Back in the early 2000s when I was working at the BBC I was starting to have to write a whole series of “Requests for Proposals” – documents outlining a particular need that we were looking for a supplier to fill.
Being a diligent sort, I wanted to find a course to go on to learn about what I was doing. But I couldn’t find anything. It was, remember, the early 2000s, a time when everything wasn’t yet on the Internet. But what I did find was a proposal-writing course, and it seemed as good an idea to understand what it was that potential suppliers were being trained to do to solicit business to get better at running those processes.
I suppose that looking from the other side is something that has become a stock tactic for me throughout my career, and after my recent job change I once again make the shift from client to supplier. And as a result once again find myself writing proposals rather than issuing requests for them.
For public sector organisations in the UK, the approach to finding suppliers has changed a fair bit in my career. Everything used to be up to the client, but these days there are myriad purchasing frameworks that allow for the compliant purchasing of goods and services.
A framework in simple terms is a shared marketplace where clients and suppliers are brought together through the medium of a consistent process, run by a third party, for matching needs to products and services. It’s like matchmaking, but for government agencies and computer software. So not like matchmaking at all on second thoughts.
I first got to experience frameworks when I was working as a freelance consultant in the 2010s. I worked for government organisations issuing needs through a framework. I worked as an associate for potential suppliers responding to need requests. I even did a little bit of work with the Crown Commercial Service who manage a number of the frameworks.
In my time at RHP I introduced the concept of using the DOS framework for running a couple of big tendering exercises – one for a digital services partner to manage and develop our website, and one for a business systems partner to provide our core back-office systems.
Today, literally today, I’m working with some colleagues to complete a first-stage application for a piece of work with a government body.
One of my colleagues yesterday said it would be interesting to hear what it’s like on the receiving end of a framework process, so here are some reflections…
A framework process can, unless the need is remarkably niche, generate a very large number of responses. They tend to fall into one of three categories:
- there are the “throw mud at a wall” suppliers who churn out low-quality responses to presumably a high volume of processes on the chance that they might get through to the later stages of some of them.

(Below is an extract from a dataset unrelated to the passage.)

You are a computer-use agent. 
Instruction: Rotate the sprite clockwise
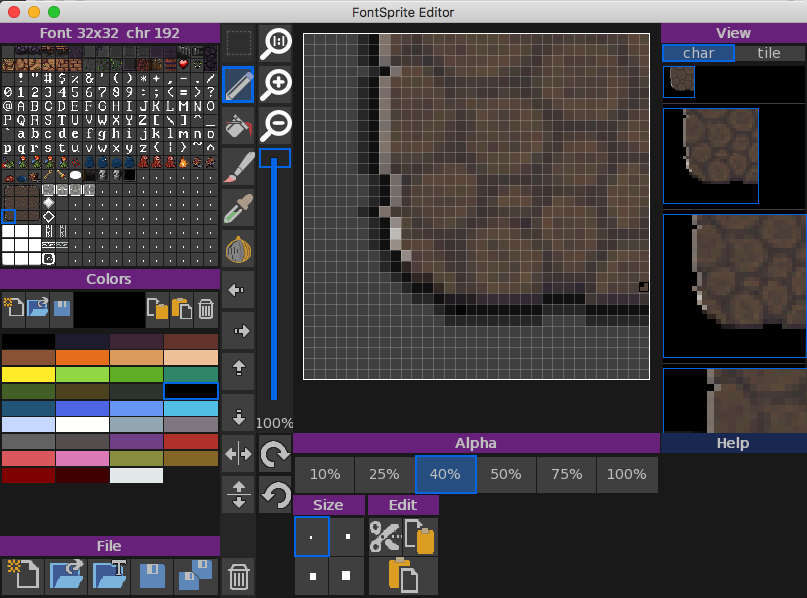point(275,454)
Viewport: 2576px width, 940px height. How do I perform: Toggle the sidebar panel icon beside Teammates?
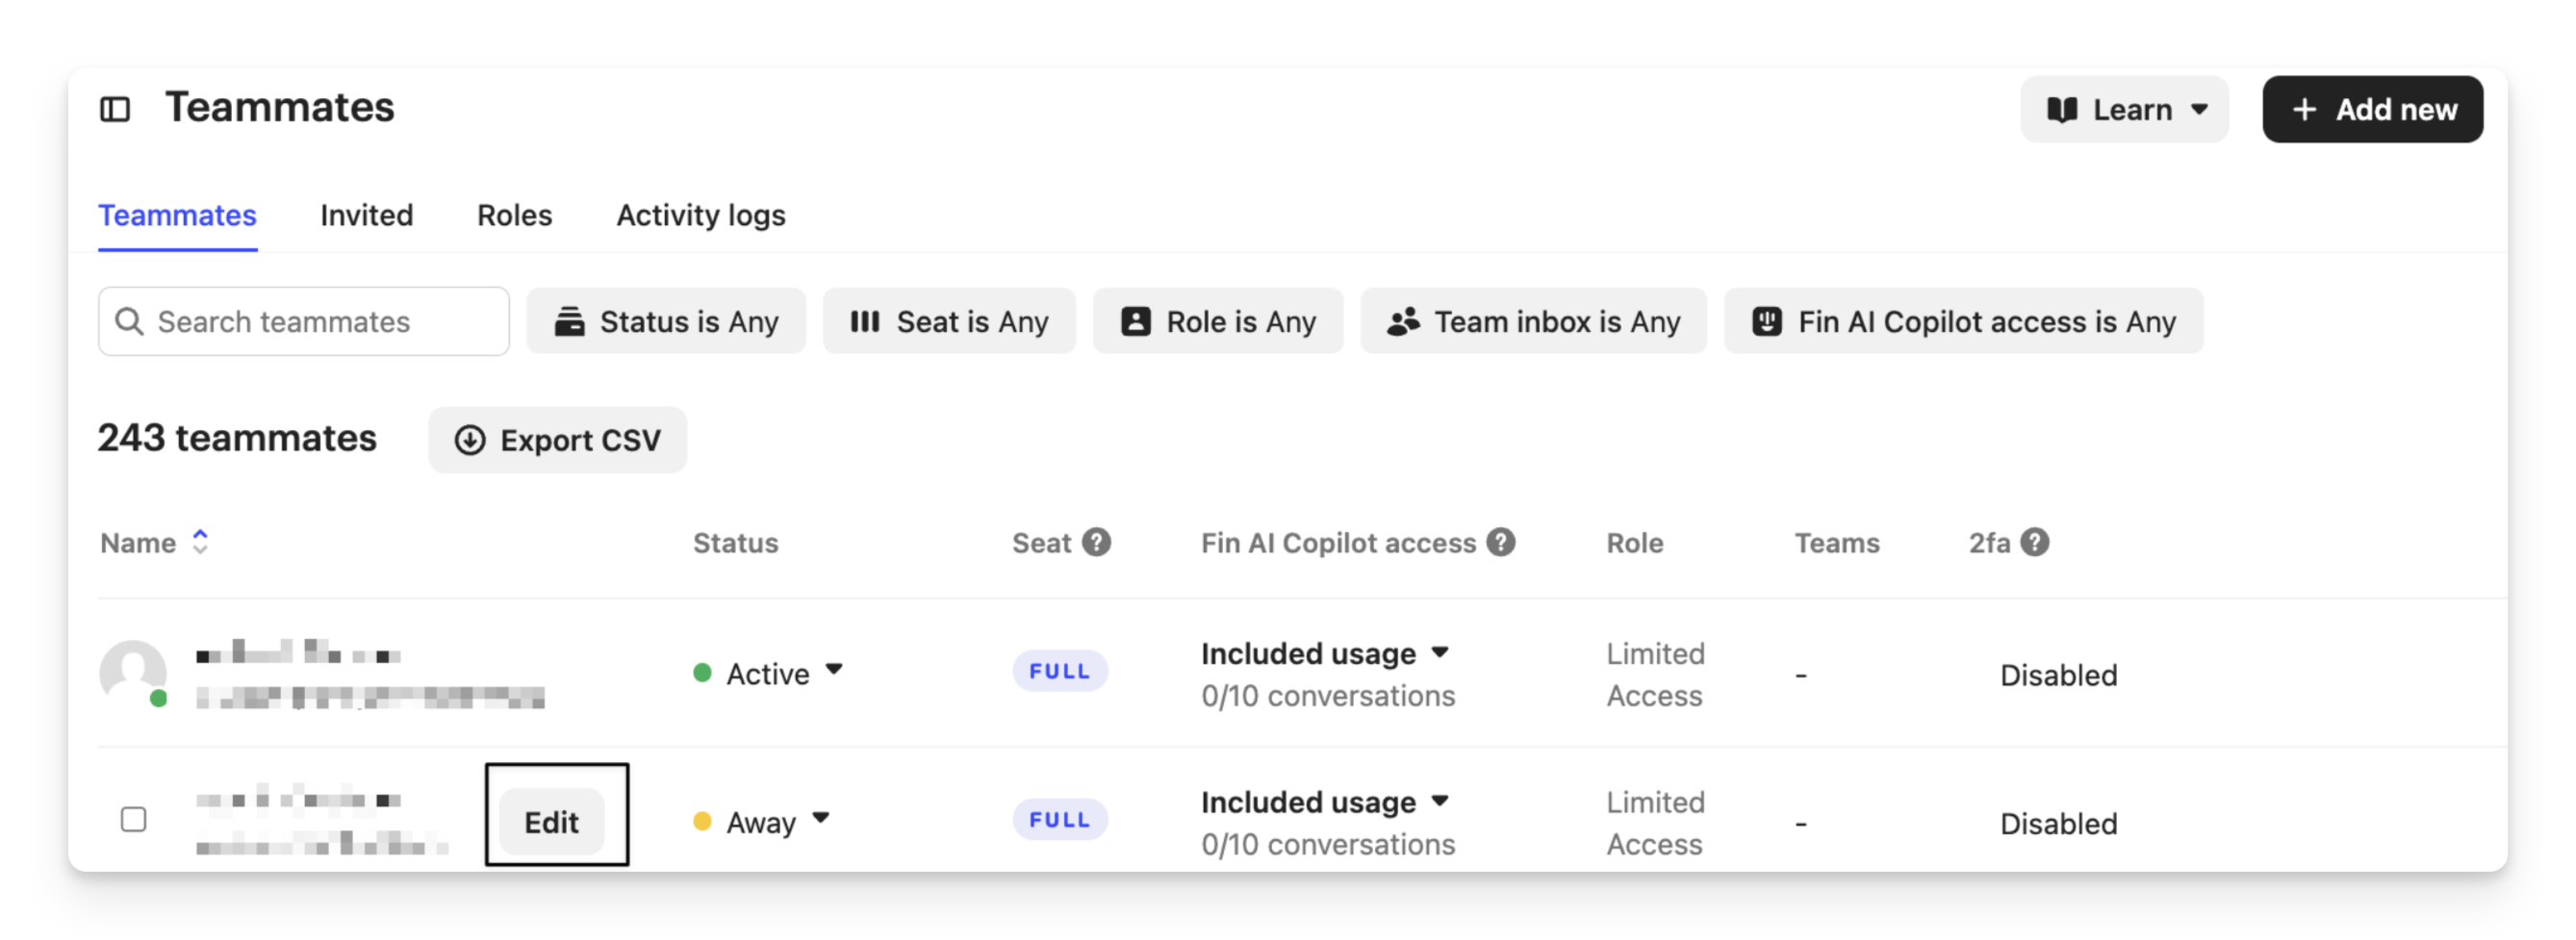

I can’t believe that they ever do.
- there are the highly polished responses from suppliers big enough to staff an entire bid team whose sole purpose in life is to complete tender submissions. These may or may not be useful but you often have to scrape off the polish.
- there are the ones that people have really put time into creating.
Suppliers who are completely unknown to a client may come through a process successfully. Interestingly it happened for me with the Digital partner at RHP and that was using a blind first sort (the evaluation team didn’t know the identities of any of the bidders). However, I imagine in most cases you’ll be more likely to be successful if you are somehow already known to the potential client – but being known isn’t a guarantee of success in any way.
The first sort process can be very, very arbitrary. Questions at this point tend to both be very general, and also very specific in how they are to be answered. There will be strict word count limits and these will be enforced – if you can’t follow instructions then don’t expect to be taken seriously, even if being disqualified for using 101 words feels very unfair.
Also don’t think you can hack it by doing things like including URLs to lots more information. These qualifying questions are short for a reason and the likelihood is that external links simply won’t be read.
The process also reinforces the reality of how ambiguous the written word can be. How you interpret a question may or may not be the way in which the person who wrote it intended it to be understood. Spend some time thinking about different ways the question could be interpreted, particularly if incredibly vague terms like “Business Analysis” are used. This is where knowledge of the prospective client is most valuable.
There’s then a question about how the client has the knowledge to intelligently purchase? If they need a service how have they got the expertise to specify the service that they need? Do they have the skills and expertise to purchase in-house? Are they working with a specialist consultant? Are they using services like Gartner? Are they just winging it?
If you think writing a framework application can be bad, just imagine how draining it is to have to read a few dozen of the things. I’m sure that this impacts different people in different ways, but for me it just made me increasingly intolerant of silly mistakes as the process went on. Get your submission written by someone who can actually write well. You’d be amazed how many aren’t.
If there are lots of applications it’s draining.
For this reason, moderation of scores is important. People score individually but then go through a process to get to a consensus. Those discussions can be really useful to properly get a feel of different bids. The key learning there though – points aren’t simply averaged across all of the scorers..
With DOS I think there are generally 2 form-based stages and then a presentation stage. Stage one is simply qualification. It will be high level. The answers will be short. Stage two gets much more specific and will be where the real work is needed by prospective suppliers. It’s not until the presentation stage though that any real chemistry between people comes into play (and that’s been lessened a bit by the increased use of online meetings).
Finally, as a potential provider always keep in mind that the framework isn’t the client’s. Don’t blame them for silly restrictions (like word counts). It’s probably as frustrating for them too.